Skip every picture and copy only the lines from the one containing "Task: Disable the オートライティングオプティマイザ checkbox" to the final line of the records below.

----

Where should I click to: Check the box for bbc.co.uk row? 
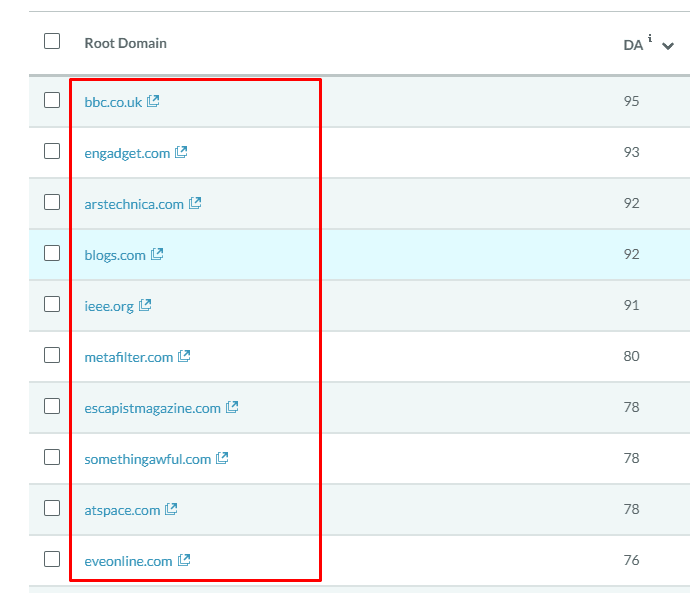click(52, 100)
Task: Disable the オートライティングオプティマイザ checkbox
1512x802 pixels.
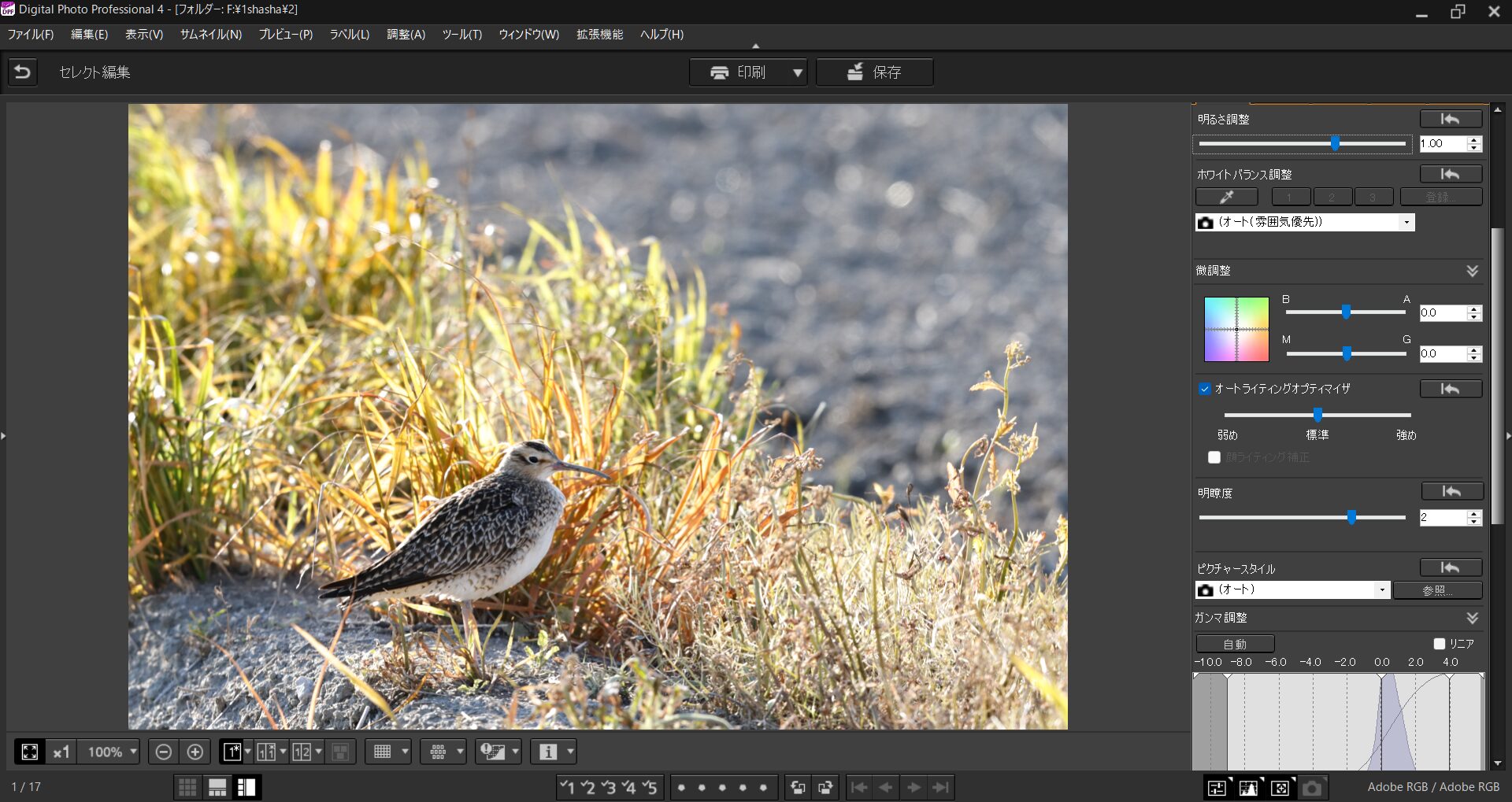Action: (1204, 389)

----

RESULT:
Task: Disable the オートライティングオプティマイザ checkbox
1512x802 pixels.
Action: (1204, 389)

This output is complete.